サ−ビス精神

 オ−ストラリア人が、いつも「ジョ−クを言い合っている」のを見ていると、私は彼らの中に“ゆとり”があるからだと感じない訳にはいかなかった。
「ジョ−クを言って、みんなを笑わせてやろう」と思いつくのも、精神的にゆとりがあるからだろう。つまり、「他人のことを考え、楽しませよう」という心のゆとりだ。自分のことだけしか考えられない人間に、ジョ−クを期待するのはとても無理だ。
 ジョ−クを言ってみんなを笑わせようとするのは、言ってみれば、ある種のサ−ビス精神があるからだろう。そのサ−ビス精神は、「他人のことも考えられる余裕」から生まれてくる。
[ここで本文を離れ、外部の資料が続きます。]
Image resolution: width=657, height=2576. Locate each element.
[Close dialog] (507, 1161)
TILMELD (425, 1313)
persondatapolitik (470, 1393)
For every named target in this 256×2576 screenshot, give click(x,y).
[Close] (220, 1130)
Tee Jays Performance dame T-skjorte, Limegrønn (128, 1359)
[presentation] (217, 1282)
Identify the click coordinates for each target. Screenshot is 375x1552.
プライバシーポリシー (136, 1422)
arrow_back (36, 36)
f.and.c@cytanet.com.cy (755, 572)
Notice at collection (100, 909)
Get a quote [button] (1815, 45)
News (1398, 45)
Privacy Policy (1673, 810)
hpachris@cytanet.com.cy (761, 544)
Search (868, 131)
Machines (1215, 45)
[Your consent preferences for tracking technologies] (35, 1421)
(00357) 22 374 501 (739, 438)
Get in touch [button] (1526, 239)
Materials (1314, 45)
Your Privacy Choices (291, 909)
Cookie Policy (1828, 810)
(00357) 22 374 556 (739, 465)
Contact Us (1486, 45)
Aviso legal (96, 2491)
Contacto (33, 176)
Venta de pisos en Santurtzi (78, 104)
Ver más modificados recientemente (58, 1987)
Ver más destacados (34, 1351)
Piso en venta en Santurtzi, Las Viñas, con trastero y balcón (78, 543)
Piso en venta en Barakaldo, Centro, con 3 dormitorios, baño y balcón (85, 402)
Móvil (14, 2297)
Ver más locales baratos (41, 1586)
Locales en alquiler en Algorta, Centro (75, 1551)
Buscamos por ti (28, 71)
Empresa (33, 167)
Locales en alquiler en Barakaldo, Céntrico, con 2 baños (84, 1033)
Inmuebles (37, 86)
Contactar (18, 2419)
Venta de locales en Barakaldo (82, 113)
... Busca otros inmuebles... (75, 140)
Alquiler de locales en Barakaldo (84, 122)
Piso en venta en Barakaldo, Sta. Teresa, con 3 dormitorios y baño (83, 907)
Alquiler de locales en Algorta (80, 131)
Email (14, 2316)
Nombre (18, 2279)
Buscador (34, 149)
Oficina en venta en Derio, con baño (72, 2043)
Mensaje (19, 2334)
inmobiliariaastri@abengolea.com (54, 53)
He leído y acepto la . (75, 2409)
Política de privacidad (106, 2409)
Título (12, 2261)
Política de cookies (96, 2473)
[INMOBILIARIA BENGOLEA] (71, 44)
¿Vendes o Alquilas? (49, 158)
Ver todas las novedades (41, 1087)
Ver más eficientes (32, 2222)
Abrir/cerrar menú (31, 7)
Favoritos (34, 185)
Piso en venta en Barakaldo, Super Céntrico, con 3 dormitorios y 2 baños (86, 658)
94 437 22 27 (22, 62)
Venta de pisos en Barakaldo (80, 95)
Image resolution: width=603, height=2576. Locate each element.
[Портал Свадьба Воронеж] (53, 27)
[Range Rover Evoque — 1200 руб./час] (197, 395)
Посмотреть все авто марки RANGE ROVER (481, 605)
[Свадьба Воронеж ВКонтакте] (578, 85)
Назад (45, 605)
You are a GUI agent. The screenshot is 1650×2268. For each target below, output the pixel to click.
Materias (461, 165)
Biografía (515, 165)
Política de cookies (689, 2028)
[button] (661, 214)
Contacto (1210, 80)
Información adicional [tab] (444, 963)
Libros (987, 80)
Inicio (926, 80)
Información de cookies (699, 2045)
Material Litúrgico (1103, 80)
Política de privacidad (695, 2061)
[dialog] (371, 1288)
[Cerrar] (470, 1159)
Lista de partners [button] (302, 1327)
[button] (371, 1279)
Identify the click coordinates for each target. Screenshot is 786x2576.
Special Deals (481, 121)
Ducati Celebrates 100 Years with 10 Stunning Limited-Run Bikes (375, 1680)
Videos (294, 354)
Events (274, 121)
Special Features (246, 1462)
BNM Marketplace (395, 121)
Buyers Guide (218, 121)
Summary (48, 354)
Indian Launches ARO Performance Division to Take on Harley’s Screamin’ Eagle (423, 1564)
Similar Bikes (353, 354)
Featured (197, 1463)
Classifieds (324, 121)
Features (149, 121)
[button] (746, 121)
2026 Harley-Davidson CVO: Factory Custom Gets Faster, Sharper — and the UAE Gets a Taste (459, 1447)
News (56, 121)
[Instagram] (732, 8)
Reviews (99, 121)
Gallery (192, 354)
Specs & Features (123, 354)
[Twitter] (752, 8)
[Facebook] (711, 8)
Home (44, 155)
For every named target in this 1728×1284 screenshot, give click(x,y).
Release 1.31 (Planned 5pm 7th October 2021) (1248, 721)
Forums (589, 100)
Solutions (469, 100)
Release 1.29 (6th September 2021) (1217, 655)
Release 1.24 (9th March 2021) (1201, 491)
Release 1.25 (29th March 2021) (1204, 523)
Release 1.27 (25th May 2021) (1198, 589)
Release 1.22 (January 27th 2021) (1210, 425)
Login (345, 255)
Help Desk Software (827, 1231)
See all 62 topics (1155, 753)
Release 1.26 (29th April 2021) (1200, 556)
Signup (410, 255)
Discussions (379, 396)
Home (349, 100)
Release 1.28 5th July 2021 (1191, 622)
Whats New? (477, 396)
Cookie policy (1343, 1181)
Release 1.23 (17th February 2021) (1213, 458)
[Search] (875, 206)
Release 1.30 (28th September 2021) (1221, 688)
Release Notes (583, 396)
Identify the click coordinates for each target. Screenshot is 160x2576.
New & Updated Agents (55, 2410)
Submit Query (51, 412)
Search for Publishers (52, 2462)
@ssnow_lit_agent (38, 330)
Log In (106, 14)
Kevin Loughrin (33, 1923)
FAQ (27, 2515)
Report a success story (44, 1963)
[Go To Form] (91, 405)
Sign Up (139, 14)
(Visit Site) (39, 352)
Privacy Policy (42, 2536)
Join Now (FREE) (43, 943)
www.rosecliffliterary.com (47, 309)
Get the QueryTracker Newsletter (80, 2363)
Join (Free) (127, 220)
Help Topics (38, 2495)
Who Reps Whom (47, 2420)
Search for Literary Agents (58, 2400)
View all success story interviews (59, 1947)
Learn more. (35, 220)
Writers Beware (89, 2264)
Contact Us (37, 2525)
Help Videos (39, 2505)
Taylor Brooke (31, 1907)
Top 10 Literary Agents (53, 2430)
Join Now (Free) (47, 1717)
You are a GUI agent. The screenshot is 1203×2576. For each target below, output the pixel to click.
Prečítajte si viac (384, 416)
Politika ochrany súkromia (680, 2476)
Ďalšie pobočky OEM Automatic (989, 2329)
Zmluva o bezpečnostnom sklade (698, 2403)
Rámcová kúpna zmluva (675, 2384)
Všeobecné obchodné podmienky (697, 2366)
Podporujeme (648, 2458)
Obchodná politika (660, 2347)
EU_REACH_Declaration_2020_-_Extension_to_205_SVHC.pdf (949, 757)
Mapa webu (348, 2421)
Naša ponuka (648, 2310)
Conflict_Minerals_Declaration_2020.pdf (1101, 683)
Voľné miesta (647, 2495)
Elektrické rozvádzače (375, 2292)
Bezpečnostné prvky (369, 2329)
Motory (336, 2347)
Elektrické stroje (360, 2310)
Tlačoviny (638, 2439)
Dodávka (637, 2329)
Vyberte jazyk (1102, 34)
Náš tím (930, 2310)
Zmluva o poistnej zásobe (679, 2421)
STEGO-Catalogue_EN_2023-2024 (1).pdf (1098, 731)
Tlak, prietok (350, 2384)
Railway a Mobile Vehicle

心のゆとりがサ−ビス精神を生み、それが笑いの欲しい場合にはジョ−クとなって出てくるのだ。 
 このサ−ビス精神は、ここかしこで、さまざまな形となって現れている。
 オフィスでは、仕事の途中でも退社時間がくれば、机の上の書類やペンなど一切片づけることなくさっさと帰る「ドライな一面もある」彼らだが、いざ必要となれば、徹底的にさ−ビス精神を発揮する。彼らには「精神的な豊かさ」があるから?単なる「国民性の違い」?